For this CDC report, 25 health departments from across the U.S. provided environmental data. It encompassed interviews with food establishment managers where outbreaks occurred and corresponding epidemiological or laboratory data from health departments.
All participating health departments also voluntarily reported their environmental health data to CDC via the NEARS.
The study variables covered characteristics of foodborne outbreaks, characteristics of establishments (e.g., ownership and number of meals served daily), and ill worker policies of the establishments linked to these outbreaks.
FDA and CDC have identified that a foodborne illness agent, its proliferation or increase in toxins released by microbial agents in food and its survival in food despite cooking contribute to an outbreak.
Furthermore, this report assessed whether establishments had ill worker policies in writing and specified the following:
i) mandating workers to report the illness to their manager;
ii) reporting five symptoms of foodborne illnesses, i.e., diarrhea, vomiting, jaundice, sore throat, fever, and lesions;
iii) restricted workers from handling food while ill;
iv) five symptoms in a food worker that made a case for taking leave from work.

----------

== HOW TO COMPLETE THIS TASK ==
Reproduce the passage about the CDC foodborne outbreak report word for word from "FDA and CDC" to "to an outbreak.". The rows have nothing to do with the passage about the CDC foodborne outbreak report.

----------

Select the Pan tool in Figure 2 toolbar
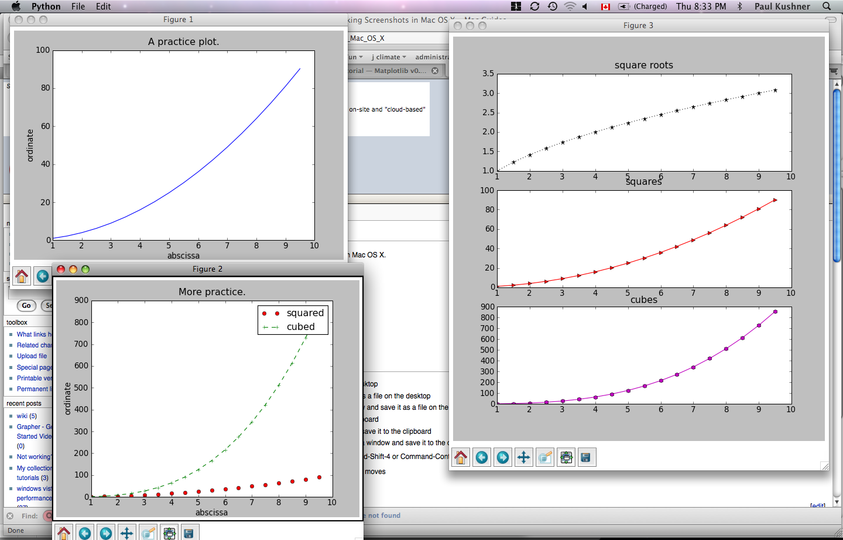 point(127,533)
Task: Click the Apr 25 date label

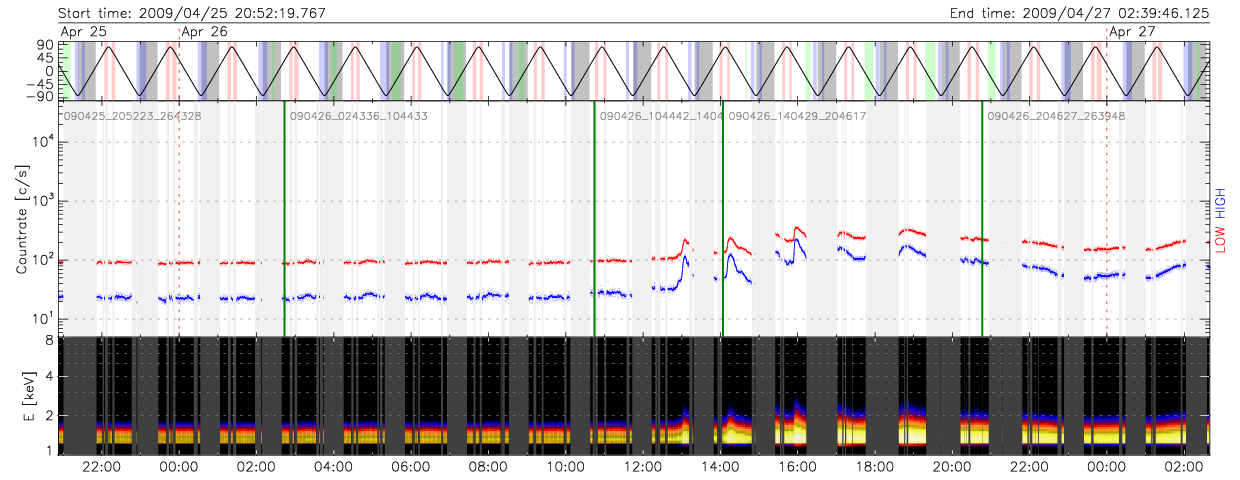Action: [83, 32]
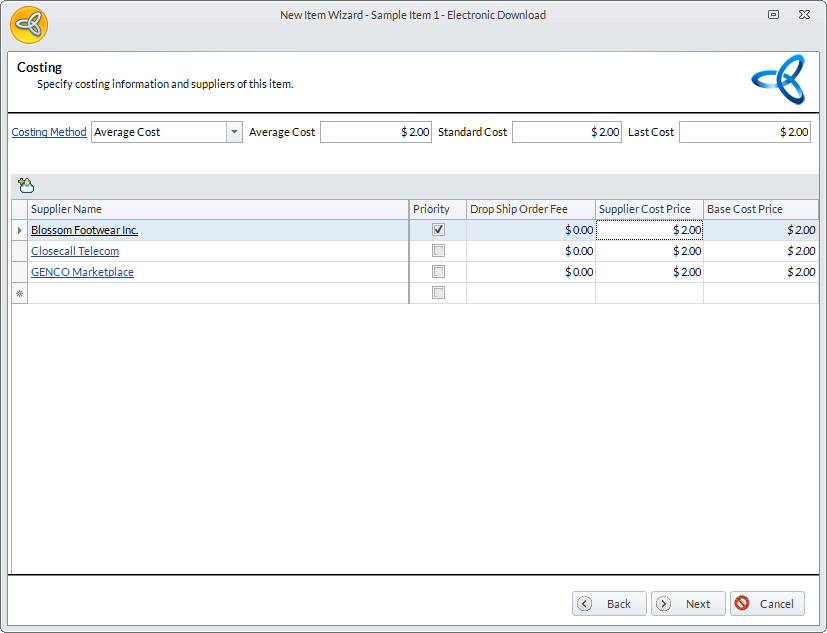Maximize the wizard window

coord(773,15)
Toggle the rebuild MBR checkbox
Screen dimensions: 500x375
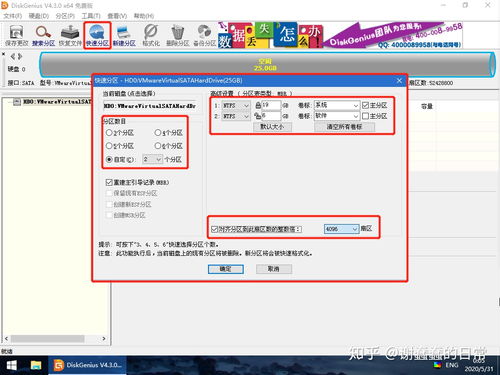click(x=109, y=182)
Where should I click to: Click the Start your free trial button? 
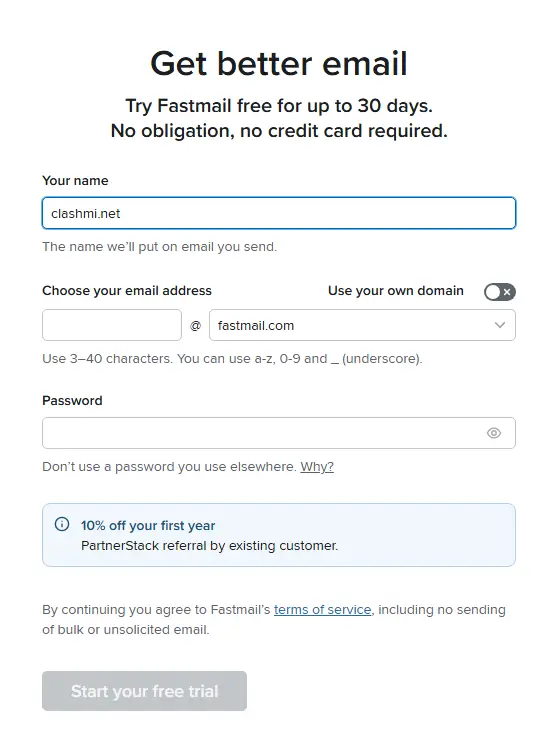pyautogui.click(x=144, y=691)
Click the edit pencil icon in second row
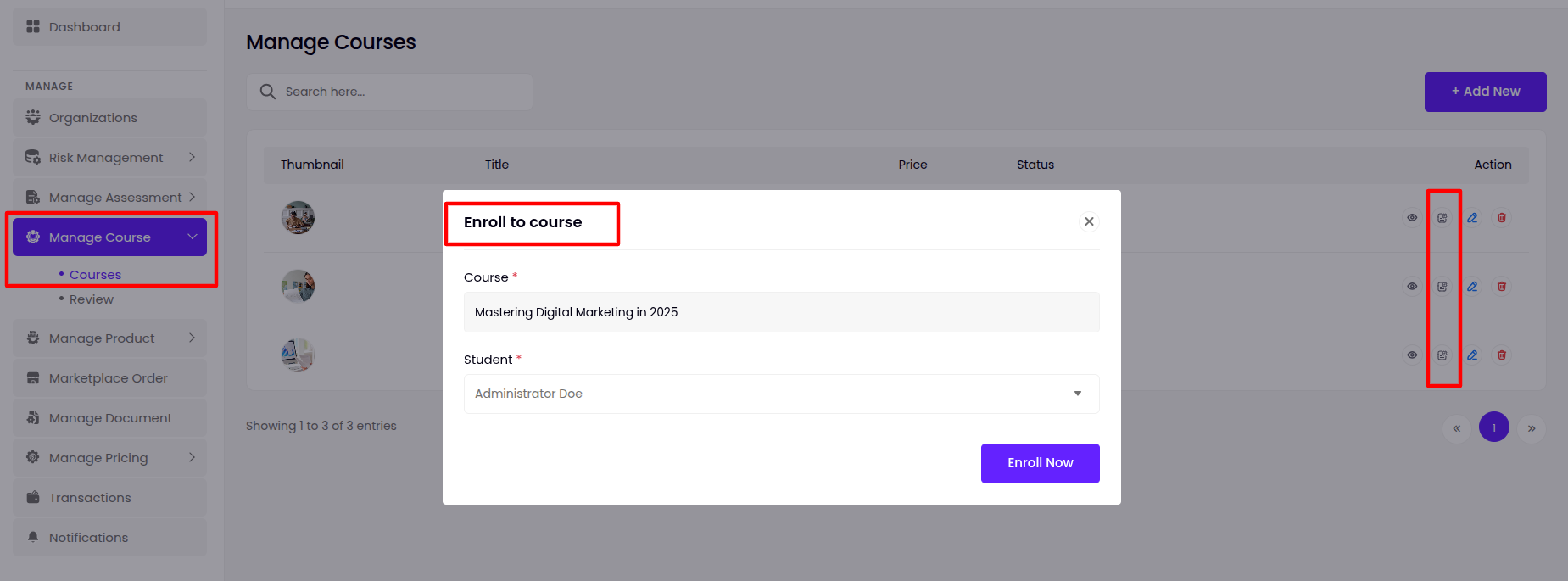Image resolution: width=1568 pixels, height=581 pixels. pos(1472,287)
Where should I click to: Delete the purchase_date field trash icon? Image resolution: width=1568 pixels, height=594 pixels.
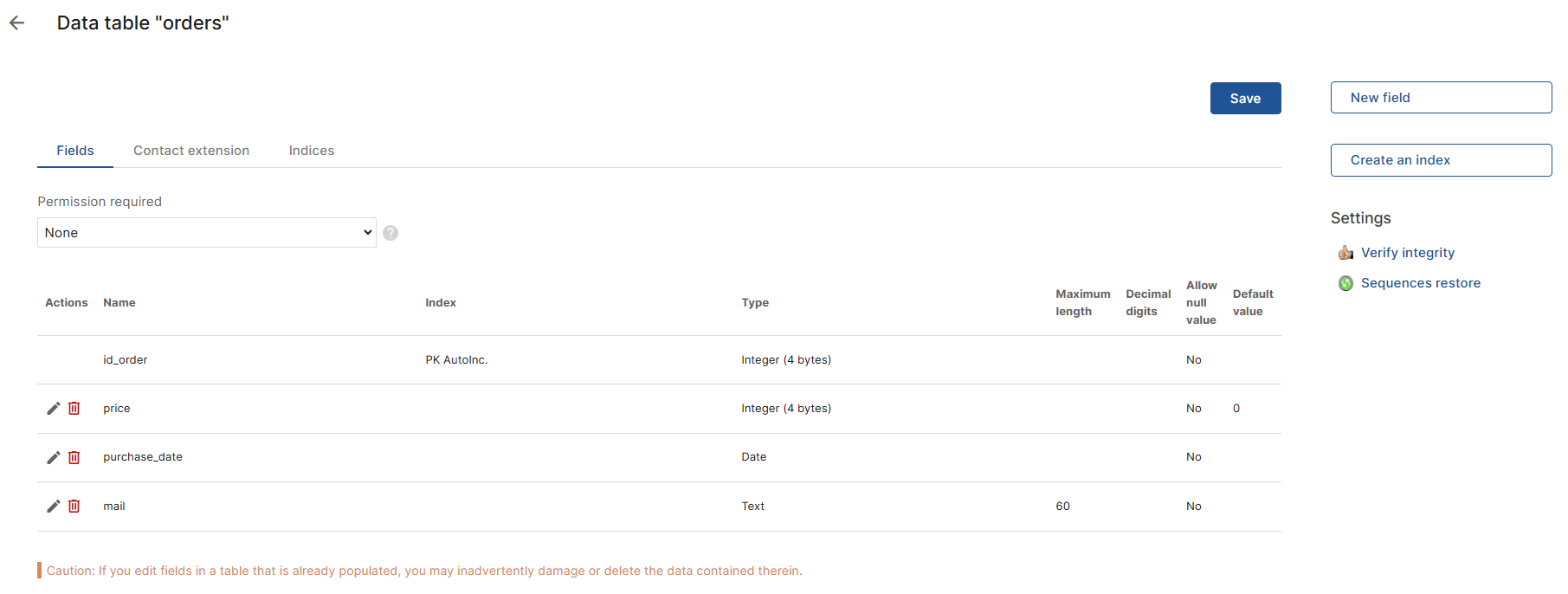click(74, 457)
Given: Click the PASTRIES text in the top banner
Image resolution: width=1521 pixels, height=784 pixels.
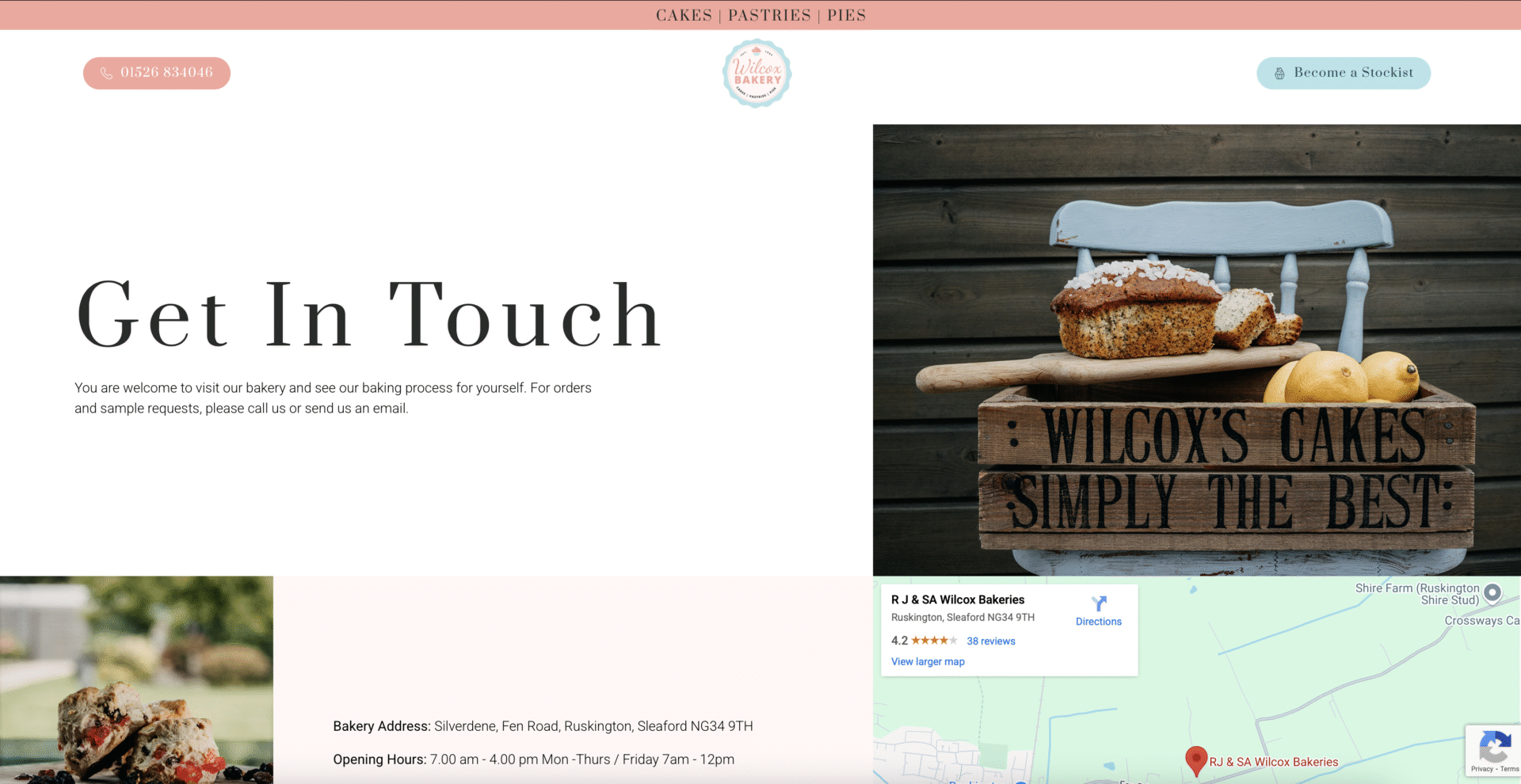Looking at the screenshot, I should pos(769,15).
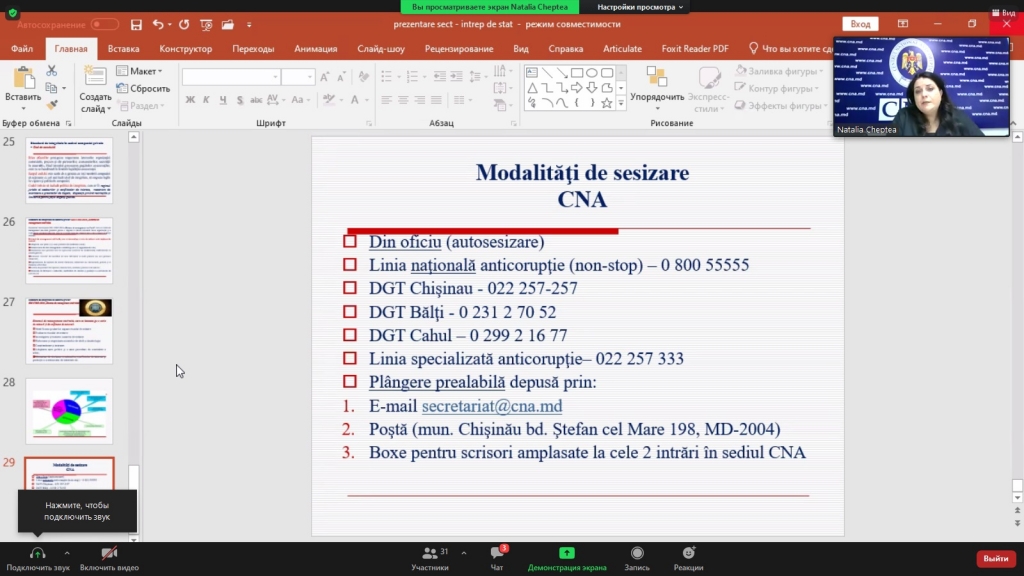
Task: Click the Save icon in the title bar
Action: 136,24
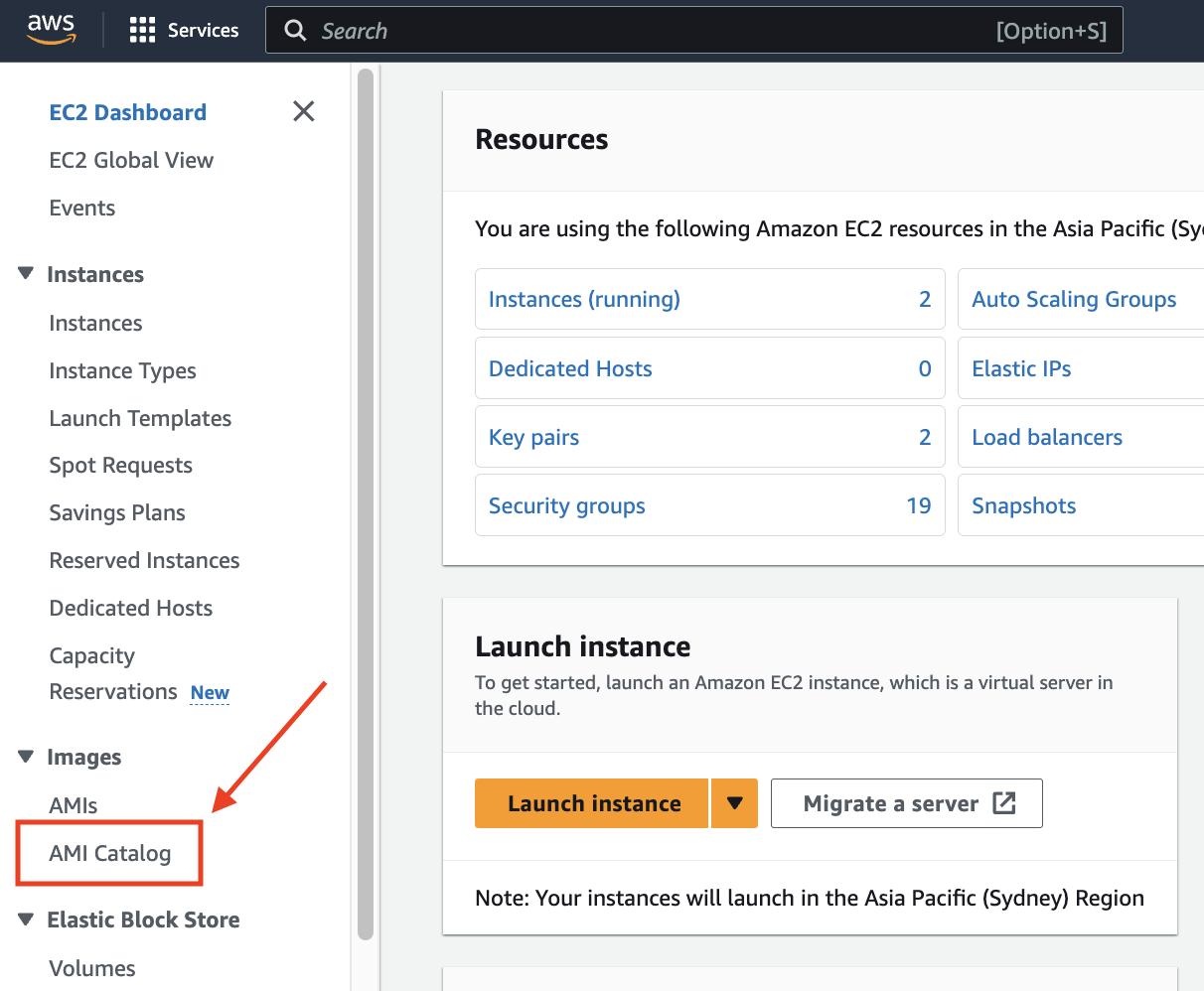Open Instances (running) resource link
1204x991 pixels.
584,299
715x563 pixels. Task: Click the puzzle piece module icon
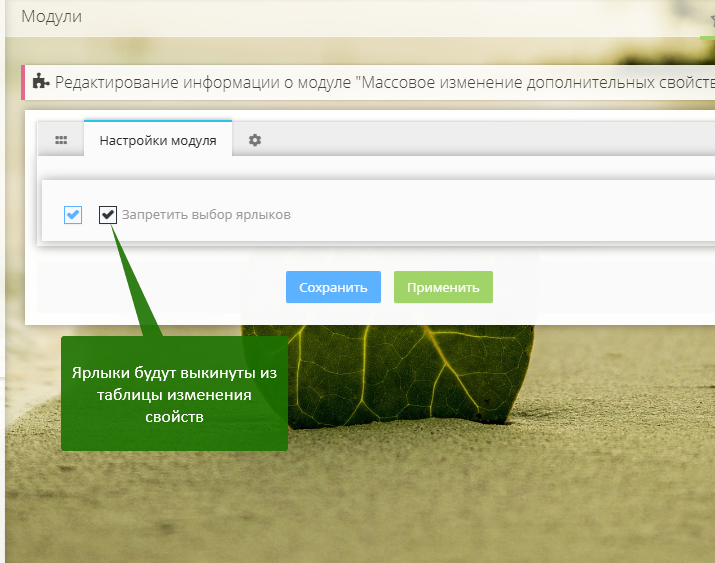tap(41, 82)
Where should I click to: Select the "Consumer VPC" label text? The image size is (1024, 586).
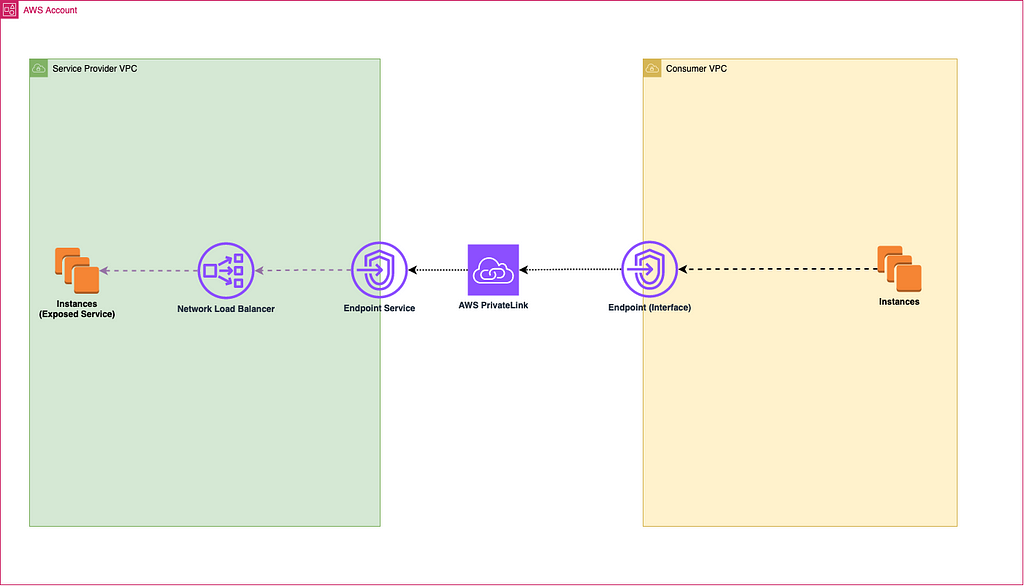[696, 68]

----------

== ANSWER BOX ==
FDA and CDC have identified that a foodborne illness agent, its proliferation or increase in toxins released by microbial agents in food and its survival in food despite cooking contribute to an outbreak.